(Task item)
All entries need to be written out again exactly, without their pictures.

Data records
================================

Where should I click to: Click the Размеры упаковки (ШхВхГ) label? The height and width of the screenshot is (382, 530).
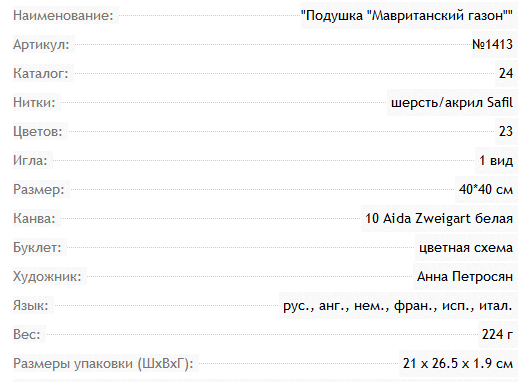(x=103, y=364)
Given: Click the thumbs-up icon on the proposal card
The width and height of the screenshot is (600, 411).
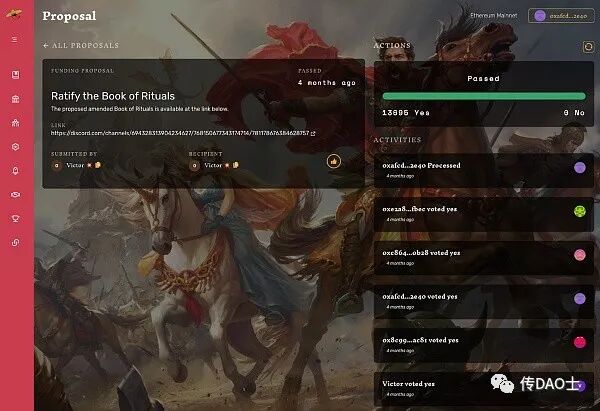Looking at the screenshot, I should (334, 161).
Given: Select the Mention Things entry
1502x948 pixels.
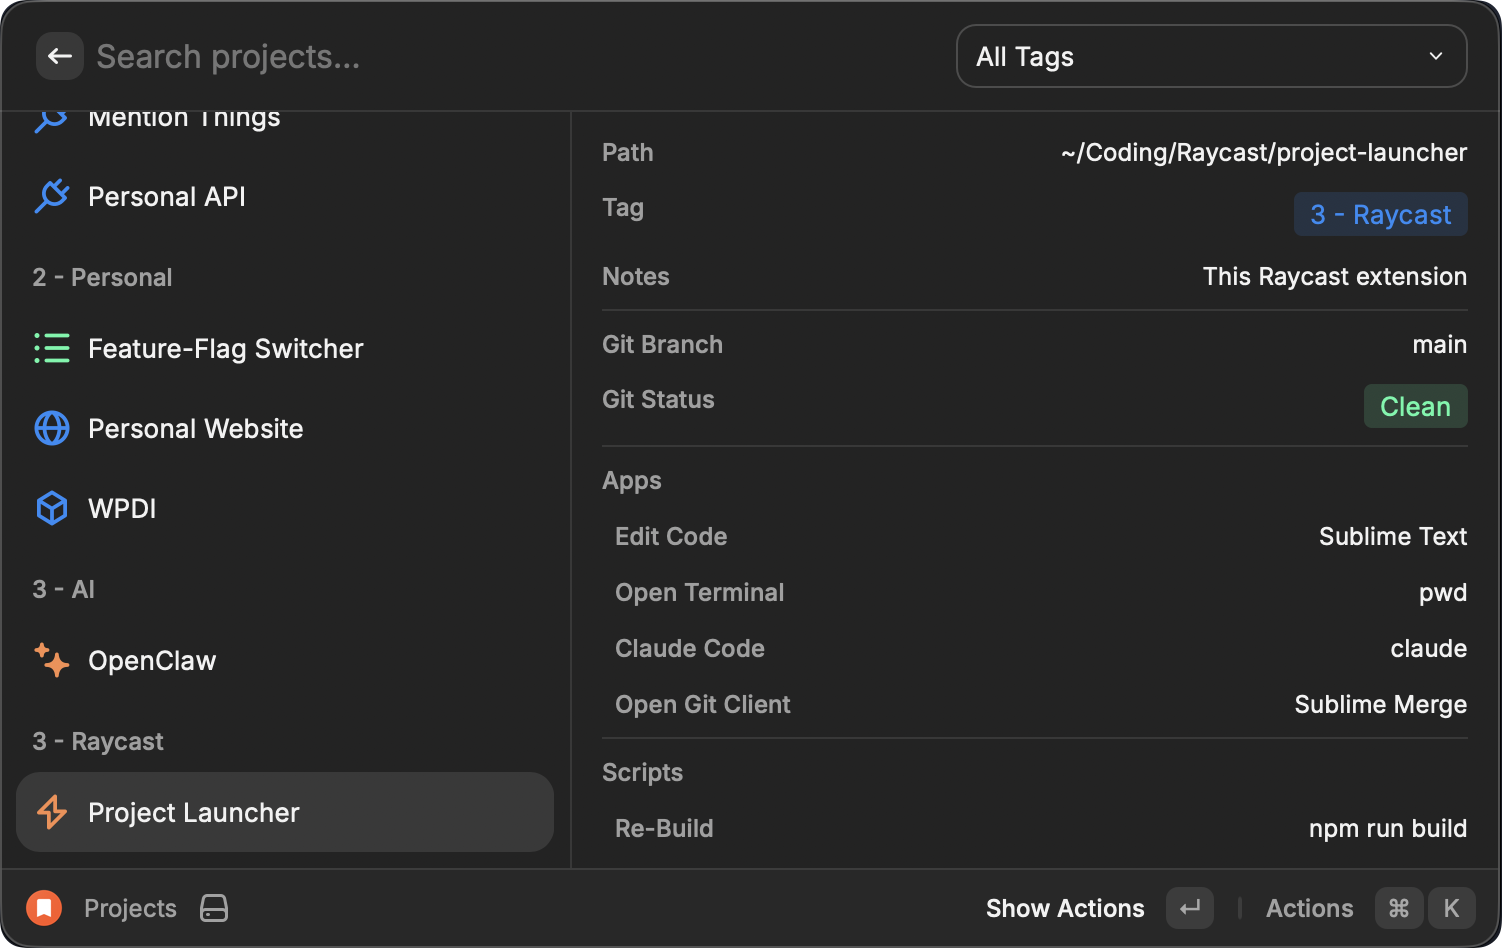Looking at the screenshot, I should (184, 117).
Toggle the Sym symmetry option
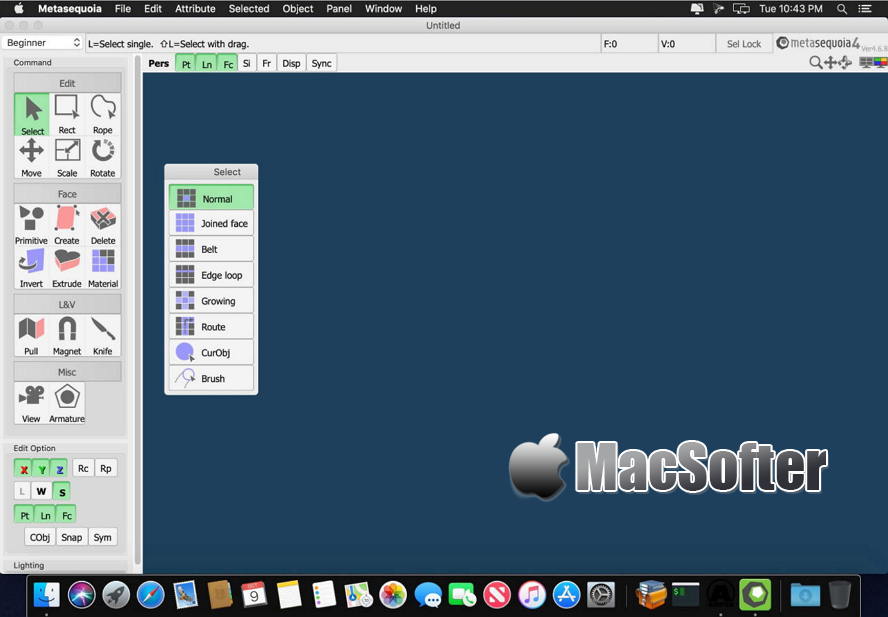This screenshot has width=888, height=617. click(x=103, y=537)
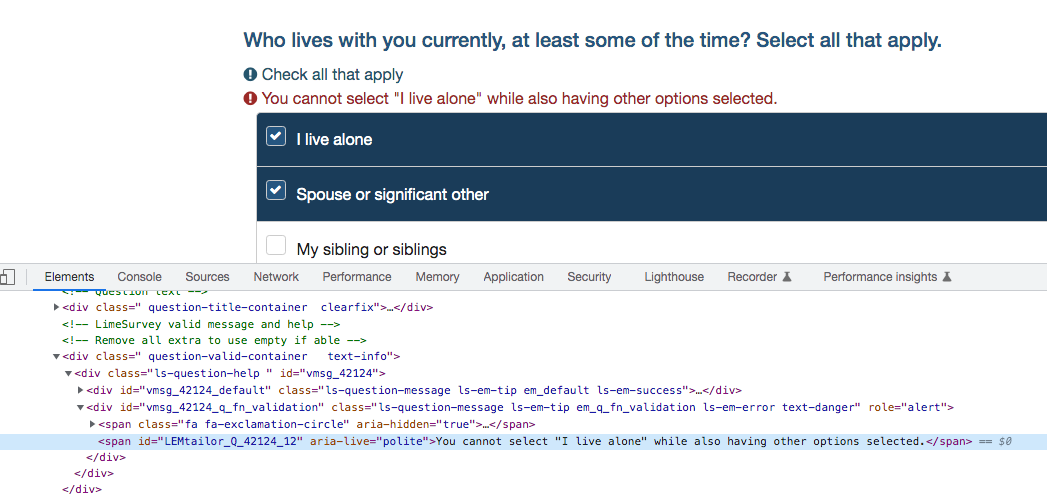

================================

(Answer section)
Where should I click to: Click the Размеры упаковки (ШхВхГ) label? The height and width of the screenshot is (382, 530).
(x=103, y=364)
Given: Click the thumbs-up icon on the proposal card
The width and height of the screenshot is (600, 411).
Looking at the screenshot, I should (334, 161).
Given: Select the Mention Things entry
1502x948 pixels.
Looking at the screenshot, I should (184, 117).
Toggle the Sym symmetry option
This screenshot has width=888, height=617. click(x=103, y=537)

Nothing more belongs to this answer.